Shift-level escape rate requires a sampling audit that covers at least one lot per shift per day. This is more labor-intensive than a single daily audit, but for lines where you have reason to suspect shift variation (e.g., a machining operation where tool temperature affects surface finish), the additional resolution is worth the cost.
The control metric: calculate escape rate per shift for each of the past 14 shifts and compare to the overall baseline. If night shift escape rate is running 2× day shift escape rate, investigate what's different. This level of analysis isn't possible with daily aggregate data.
Reject confirmation rate
Reject confirmation rate is the fraction of model rejects that are confirmed as genuine defects by the re-inspection auditor. This is the inverse of the false positive rate, expressed as the fraction of rejects that were correct rather than the fraction that were wrong.
A well-tuned model on a stable line should show a reject confirmation rate of 85 to 95%. Below 80%, the false positive rate is high enough that the model is creating substantial re-inspection burden and potentially eroding operator trust in the system. Above 97%, the model's detection threshold may be set too conservatively — it's only flagging high-confidence defects and potentially missing borderline cases.
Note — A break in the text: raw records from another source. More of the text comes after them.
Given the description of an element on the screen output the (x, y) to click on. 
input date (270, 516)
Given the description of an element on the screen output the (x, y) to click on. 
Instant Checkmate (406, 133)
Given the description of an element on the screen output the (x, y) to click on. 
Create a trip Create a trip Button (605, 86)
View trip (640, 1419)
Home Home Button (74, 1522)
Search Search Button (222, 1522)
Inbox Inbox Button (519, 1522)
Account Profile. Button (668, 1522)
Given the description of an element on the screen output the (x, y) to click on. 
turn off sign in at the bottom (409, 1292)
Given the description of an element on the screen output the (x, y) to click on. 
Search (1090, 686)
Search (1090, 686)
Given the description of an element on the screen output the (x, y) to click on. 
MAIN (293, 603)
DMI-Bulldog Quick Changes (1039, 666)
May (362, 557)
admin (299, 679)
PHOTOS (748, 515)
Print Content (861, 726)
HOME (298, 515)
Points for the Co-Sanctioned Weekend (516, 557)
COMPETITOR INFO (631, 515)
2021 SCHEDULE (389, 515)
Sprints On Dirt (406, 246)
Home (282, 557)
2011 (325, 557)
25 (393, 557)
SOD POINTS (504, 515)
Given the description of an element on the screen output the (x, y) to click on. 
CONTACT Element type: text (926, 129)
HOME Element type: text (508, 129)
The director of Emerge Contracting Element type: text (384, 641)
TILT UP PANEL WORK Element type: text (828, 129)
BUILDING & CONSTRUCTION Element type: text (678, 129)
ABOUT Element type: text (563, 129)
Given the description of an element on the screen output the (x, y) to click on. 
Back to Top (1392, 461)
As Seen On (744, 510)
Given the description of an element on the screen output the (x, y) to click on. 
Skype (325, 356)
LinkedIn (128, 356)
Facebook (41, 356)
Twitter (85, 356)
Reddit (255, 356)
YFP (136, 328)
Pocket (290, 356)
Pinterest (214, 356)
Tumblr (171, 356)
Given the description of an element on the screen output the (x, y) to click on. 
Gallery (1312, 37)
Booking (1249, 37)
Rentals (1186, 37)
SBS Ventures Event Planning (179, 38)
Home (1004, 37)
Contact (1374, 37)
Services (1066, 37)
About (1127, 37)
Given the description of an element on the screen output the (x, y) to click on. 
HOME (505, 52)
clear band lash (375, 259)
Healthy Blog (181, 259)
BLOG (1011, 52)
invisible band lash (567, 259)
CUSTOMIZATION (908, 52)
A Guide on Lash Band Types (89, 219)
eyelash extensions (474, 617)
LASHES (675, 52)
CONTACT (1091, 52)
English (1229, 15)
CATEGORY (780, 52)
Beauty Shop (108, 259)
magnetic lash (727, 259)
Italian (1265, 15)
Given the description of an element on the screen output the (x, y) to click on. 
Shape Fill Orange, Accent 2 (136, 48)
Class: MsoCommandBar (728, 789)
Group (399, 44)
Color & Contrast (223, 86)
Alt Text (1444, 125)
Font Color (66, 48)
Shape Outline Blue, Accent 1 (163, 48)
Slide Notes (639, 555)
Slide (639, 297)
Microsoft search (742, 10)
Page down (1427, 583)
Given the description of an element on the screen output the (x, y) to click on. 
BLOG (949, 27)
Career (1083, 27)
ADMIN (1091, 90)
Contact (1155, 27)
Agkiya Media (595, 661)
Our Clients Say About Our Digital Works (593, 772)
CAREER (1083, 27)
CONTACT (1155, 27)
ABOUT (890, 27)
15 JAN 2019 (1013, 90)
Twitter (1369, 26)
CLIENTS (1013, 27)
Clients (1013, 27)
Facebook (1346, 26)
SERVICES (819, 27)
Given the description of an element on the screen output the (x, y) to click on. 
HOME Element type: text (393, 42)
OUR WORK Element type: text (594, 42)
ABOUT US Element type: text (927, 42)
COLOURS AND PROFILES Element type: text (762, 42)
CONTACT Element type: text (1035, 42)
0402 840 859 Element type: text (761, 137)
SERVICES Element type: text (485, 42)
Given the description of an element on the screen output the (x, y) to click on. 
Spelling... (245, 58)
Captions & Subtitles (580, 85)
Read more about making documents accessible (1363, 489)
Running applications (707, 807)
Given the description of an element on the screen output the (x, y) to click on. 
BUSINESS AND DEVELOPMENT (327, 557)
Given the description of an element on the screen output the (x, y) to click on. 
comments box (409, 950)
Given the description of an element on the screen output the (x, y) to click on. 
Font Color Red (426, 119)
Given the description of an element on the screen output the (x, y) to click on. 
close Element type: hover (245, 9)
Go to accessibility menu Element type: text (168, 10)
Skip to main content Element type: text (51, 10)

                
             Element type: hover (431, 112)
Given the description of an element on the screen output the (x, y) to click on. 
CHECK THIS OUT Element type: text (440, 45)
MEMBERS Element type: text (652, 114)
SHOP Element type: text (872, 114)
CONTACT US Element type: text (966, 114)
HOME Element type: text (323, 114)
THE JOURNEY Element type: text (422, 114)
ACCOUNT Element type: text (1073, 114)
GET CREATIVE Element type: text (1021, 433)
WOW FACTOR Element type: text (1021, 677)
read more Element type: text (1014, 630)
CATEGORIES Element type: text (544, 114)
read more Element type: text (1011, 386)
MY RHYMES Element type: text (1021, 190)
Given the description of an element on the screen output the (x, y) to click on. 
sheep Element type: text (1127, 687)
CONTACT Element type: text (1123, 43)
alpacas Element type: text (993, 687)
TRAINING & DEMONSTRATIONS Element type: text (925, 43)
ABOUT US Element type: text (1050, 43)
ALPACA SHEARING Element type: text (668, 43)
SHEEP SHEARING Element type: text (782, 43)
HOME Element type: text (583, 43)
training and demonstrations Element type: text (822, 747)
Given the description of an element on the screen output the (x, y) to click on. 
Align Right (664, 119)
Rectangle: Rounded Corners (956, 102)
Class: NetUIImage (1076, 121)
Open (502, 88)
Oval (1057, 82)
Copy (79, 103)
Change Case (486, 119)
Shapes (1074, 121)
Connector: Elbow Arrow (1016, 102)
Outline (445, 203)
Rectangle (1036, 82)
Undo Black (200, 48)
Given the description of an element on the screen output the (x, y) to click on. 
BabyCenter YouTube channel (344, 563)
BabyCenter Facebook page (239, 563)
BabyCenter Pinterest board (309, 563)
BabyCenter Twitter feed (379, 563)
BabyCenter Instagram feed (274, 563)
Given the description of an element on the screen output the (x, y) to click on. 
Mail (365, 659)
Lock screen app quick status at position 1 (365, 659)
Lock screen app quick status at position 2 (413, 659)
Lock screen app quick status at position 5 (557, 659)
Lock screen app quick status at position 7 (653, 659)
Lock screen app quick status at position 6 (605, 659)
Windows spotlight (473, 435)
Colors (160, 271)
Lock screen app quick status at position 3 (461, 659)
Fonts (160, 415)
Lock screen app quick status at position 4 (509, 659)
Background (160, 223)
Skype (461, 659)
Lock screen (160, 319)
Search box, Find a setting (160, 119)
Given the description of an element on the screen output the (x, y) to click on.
Track this metric at weekly granularity. The response to a declining confirm rate (increasing FPs) is different from the response to a rising confirm rate (potentially increasing escapes on borderline cases). Both directions matter and both require different interventions.
Building the dashboard
The four metrics above — false positive rate (or confirm rate), confidence drift per defect class, escape rate per shift, and overall escape rate — form the core of a useful quality operations dashboard for inline AI inspection. Everything else is secondary.
The temptation when building a quality dashboard is to add more metrics because more feels like more visibility. In practice, quality engineers we've worked with report that dashboards with more than six or seven primary metrics get ignored. The metrics described above are specifically chosen because each one triggers a distinct operational response when it moves outside control limits. A metric that changes but doesn't require a specific action is noise, not signal.
We're not saying other metrics have no value — throughput, detection count per part family, and shift-by-shift summary are all useful supporting data. But if you have to pick the four metrics that would alert you to a developing problem before it causes a customer impact, the four above are the ones to watch.
When to retrain
Retraining triggers can be proactive (confidence drift alert) or reactive (escape confirmed in audit, FP rate spike after a production change). Both are valid starting points, but proactive retraining — acting on confidence drift before escapes increase — is preferable when the production environment permits it.
Retraining doesn't require starting over. In Procunit, a retraining session adds the new examples (confirmed false positives, confirmed escapes, or images from the new production condition) to the existing training set and runs a fine-tuning pass. For most production environment changes, a 20 to 40 image addition and an overnight retrain is sufficient to recover model performance. You don't need to collect another full 50-image training set from scratch.
The discipline is keeping the confirmed examples organized — tagging each one with the date, the production condition change that generated it, and the defect class or false positive category. That record becomes your model history and makes future retraining decisions faster because you know what the model has and hasn't been trained for.